ACTION ITEM:
The whole listing should be retyped exactly as it appears.

THE RECORDS:
>>>>

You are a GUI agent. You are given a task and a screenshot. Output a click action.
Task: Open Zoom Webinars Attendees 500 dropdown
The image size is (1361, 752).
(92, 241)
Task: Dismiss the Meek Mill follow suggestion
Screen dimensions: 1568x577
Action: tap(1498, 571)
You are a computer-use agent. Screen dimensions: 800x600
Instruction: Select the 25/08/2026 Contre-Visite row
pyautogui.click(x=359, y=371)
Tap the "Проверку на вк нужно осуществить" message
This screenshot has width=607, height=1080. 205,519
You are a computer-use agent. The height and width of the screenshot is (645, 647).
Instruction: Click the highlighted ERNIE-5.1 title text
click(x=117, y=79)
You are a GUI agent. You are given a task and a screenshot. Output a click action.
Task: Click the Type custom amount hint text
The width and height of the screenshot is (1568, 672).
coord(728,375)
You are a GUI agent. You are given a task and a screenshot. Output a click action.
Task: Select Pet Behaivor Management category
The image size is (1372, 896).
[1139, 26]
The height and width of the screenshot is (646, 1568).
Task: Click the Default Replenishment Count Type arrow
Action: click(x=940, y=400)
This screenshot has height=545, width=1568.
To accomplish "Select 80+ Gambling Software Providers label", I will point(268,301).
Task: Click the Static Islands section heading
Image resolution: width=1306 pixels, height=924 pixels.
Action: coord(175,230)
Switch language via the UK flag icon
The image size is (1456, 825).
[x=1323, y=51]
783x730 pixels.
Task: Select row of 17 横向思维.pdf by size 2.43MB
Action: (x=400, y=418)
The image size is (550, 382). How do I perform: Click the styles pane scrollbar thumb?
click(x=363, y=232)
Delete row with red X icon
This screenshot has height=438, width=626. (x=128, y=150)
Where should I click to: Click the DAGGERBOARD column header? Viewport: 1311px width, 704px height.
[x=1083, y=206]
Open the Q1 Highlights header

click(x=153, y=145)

<<<<

REPLY:
You are a GUI agent. You are given a task and a screenshot. Output a click action.
Task: Open Zoom Webinars Attendees 500 dropdown
The image size is (1361, 752).
(92, 241)
Task: Dismiss the Meek Mill follow suggestion
Screen dimensions: 1568x577
Action: tap(1498, 571)
You are a computer-use agent. Screen dimensions: 800x600
Instruction: Select the 25/08/2026 Contre-Visite row
pyautogui.click(x=359, y=371)
Tap the "Проверку на вк нужно осуществить" message
This screenshot has width=607, height=1080. 205,519
You are a computer-use agent. The height and width of the screenshot is (645, 647).
Instruction: Click the highlighted ERNIE-5.1 title text
click(x=117, y=79)
You are a GUI agent. You are given a task and a screenshot. Output a click action.
Task: Click the Type custom amount hint text
The width and height of the screenshot is (1568, 672).
coord(728,375)
You are a GUI agent. You are given a task and a screenshot. Output a click action.
Task: Select Pet Behaivor Management category
The image size is (1372, 896).
[1139, 26]
The height and width of the screenshot is (646, 1568).
Task: Click the Default Replenishment Count Type arrow
Action: click(x=940, y=400)
This screenshot has height=545, width=1568.
To accomplish "Select 80+ Gambling Software Providers label", I will point(268,301).
Task: Click the Static Islands section heading
Image resolution: width=1306 pixels, height=924 pixels.
Action: coord(175,230)
Switch language via the UK flag icon
The image size is (1456, 825).
[x=1323, y=51]
783x730 pixels.
Task: Select row of 17 横向思维.pdf by size 2.43MB
Action: (x=400, y=418)
The image size is (550, 382). How do I perform: Click the styles pane scrollbar thumb?
click(x=363, y=232)
Delete row with red X icon
This screenshot has height=438, width=626. (x=128, y=150)
Where should I click to: Click the DAGGERBOARD column header? Viewport: 1311px width, 704px height.
[x=1083, y=206]
Open the Q1 Highlights header

click(x=153, y=145)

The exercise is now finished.